Since the sudden death of my wife , I felt as if the world had fallen apart. For a long time after her death I kept my life very small - work, home, very little socializing and definitely no dating, I just wasn't ready.
It took me a long time to get through those dark days after her death - I never thought i can ever get over something like that. Instead, i have to go through it and feel the pain so that i can eventually heal the spirit. But after a while, I realized that if I tried to keep my life small and safe so I wouldn't get hurt, I was also cutting myself off from feeling any joy again - because joy and pain are two sides of the same coin.
So, gradually I allowed myself to emerge back into the real world again, and here I am, my first attempt at online dating! I've lurked on here for a while, but am now ready to meet new people.I have not been here for long, i believe in life and let live .
I now wish to resign and settle down. I really want to continue talking to you and i want you to be faithful and forget other men.
I love going to the beach to listen to waves and I love viewing the mountain and I also love watching movies and reading as well apart from business . My favorite Hot Spots is NYC , Chicago , San Francisco , San Diego , Nashville , South Beach , San Antonio , Italian Islands . I like Coffee and conversation , Cooking , Movies/Videos , Shopping/Antiques , Travel/Sightseeing . My favorite Sports and exercise is Bowling , Football , Golf , Soccer , Swimming . I Exercise 3-4 times per week. I am 180cm and I weigh 75 kg . I don't smoke or drink and I don't have a problem with people who drink.
I see you as a mature woman with a unique look and also a kind of fun to be around.

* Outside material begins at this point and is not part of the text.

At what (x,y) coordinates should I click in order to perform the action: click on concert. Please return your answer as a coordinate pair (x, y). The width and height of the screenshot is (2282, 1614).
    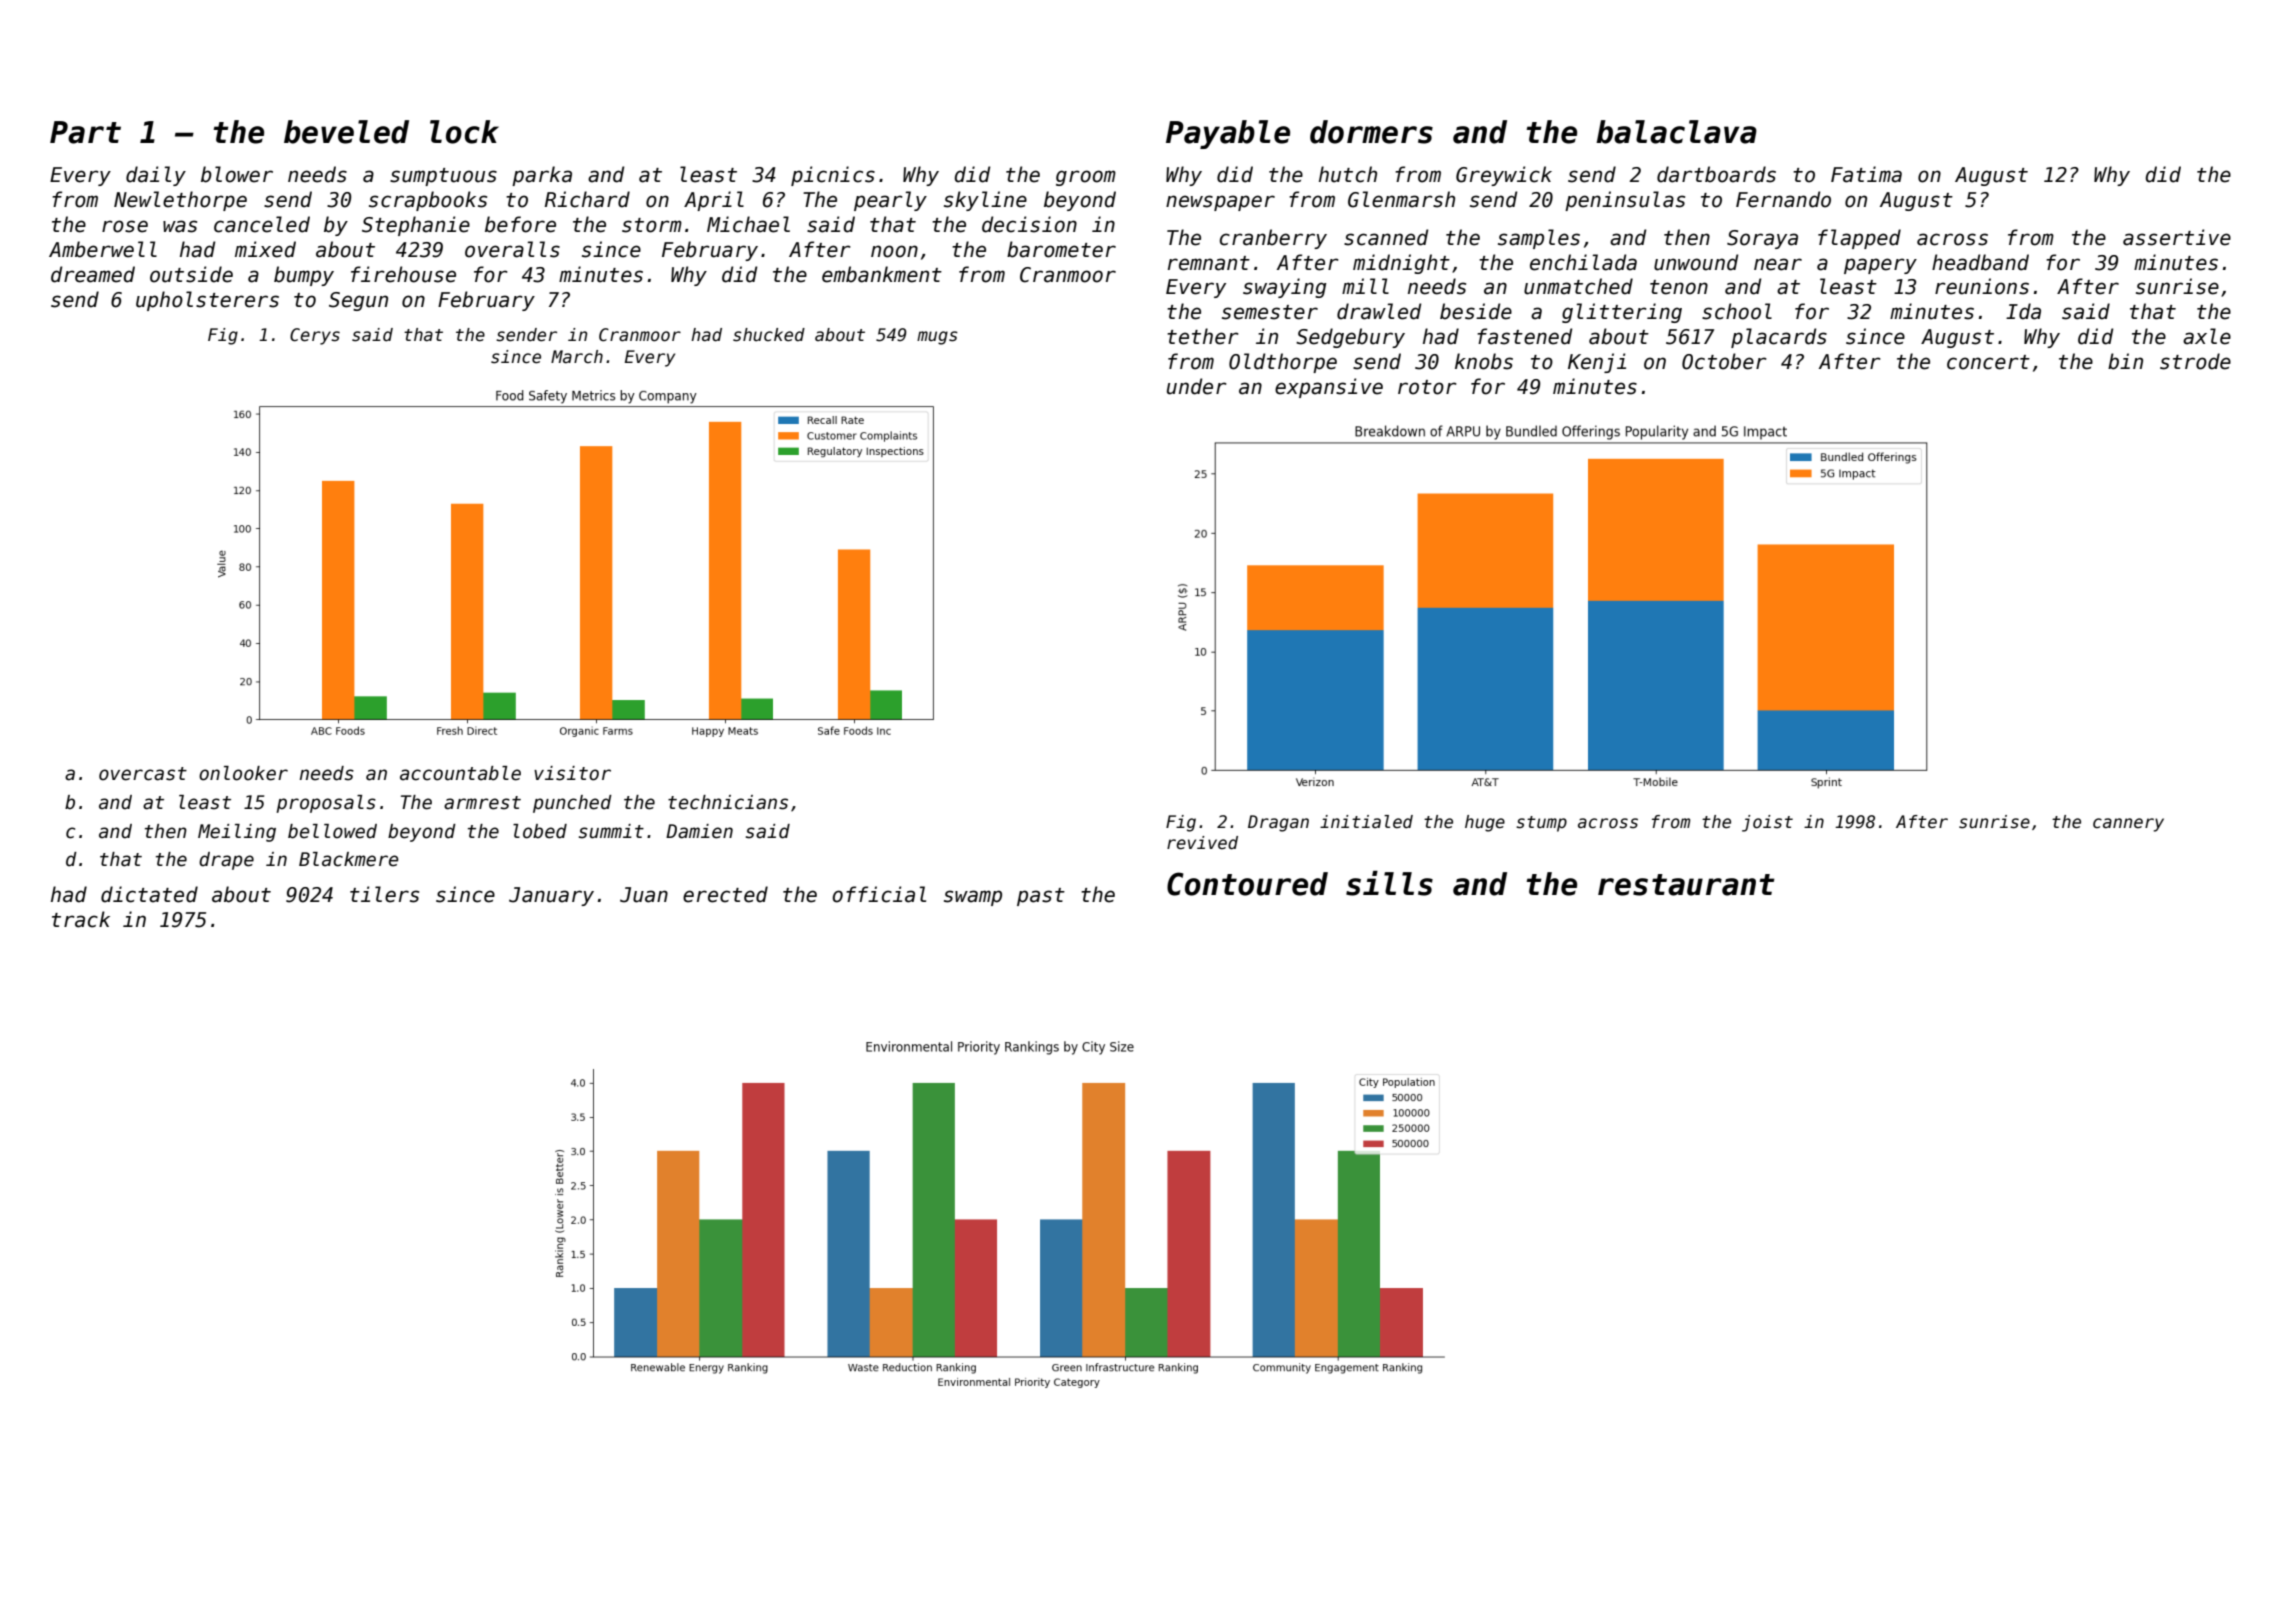
    Looking at the image, I should click on (1988, 362).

I long for a kind-hearted, caring, and loving woman whom i will live with for the rest of my days if things work out smoothly.
If God really want our relationship to stand strong, as soon as I return, I will meet with you. I need a good woman whom i can love for the rest of my life. I need to set up a new family and concentrate on my other career. I am a very decent and humorous man and most importantly, I have respect for women. I am a good listener, I am caring, loving, honest, understanding, faithful, and family-oriented.

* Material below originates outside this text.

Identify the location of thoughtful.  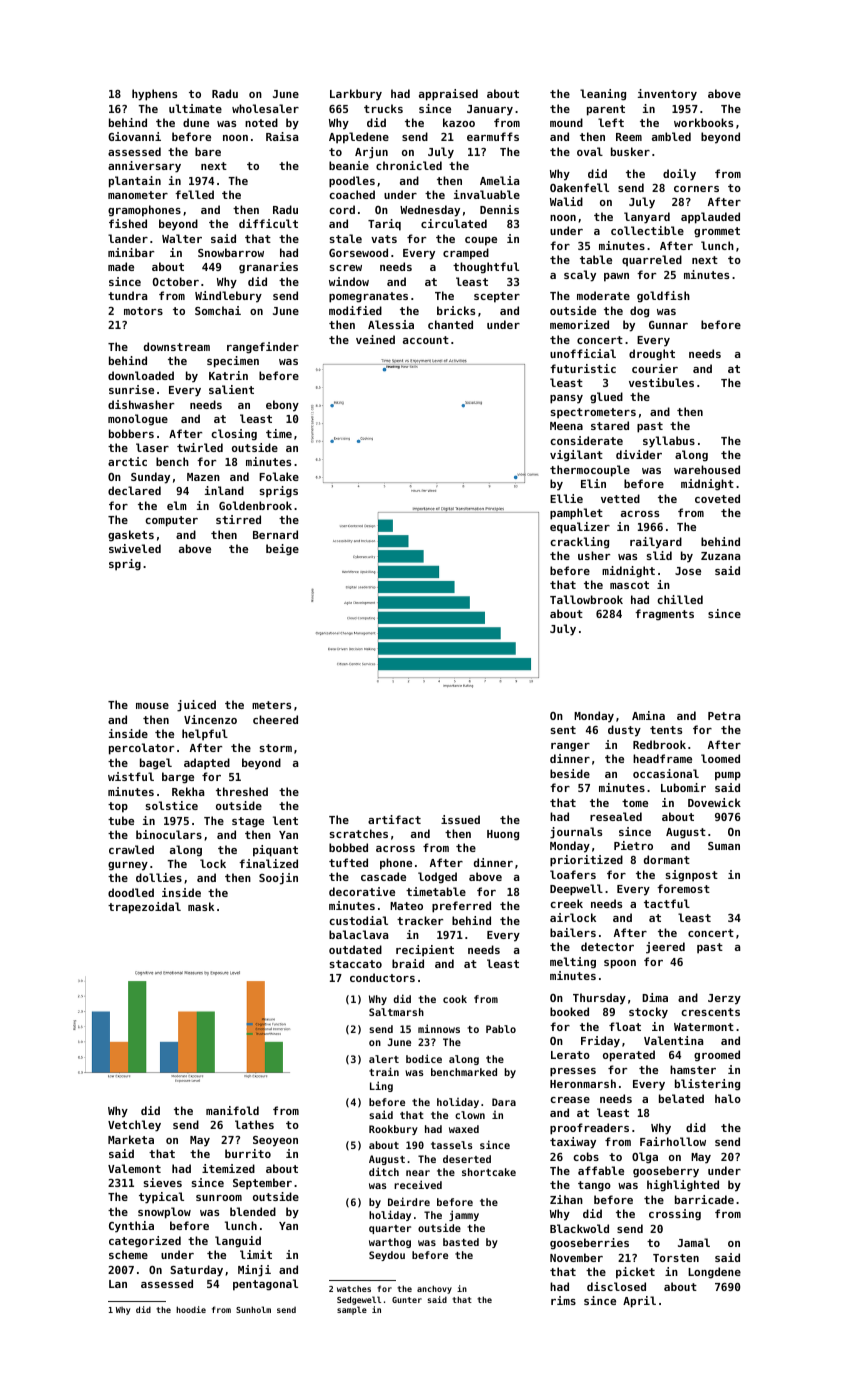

My hope is to find a decent, sincere and caring woman and I want you, to be the woman to spend her life with me. I don't really know what you are searching for but in case you are after a relationship that will last forever, maybe we should give each other chance in our life to see if we are compatible. But please be informed that i would not have much time to meet and chat with you online all the time cause am always busy but i will devote the little time i have to know more about you.
So let me know what you think...you can always write me in an email.
So let me know what you think..I am anxiously waiting for your reply. Kiss.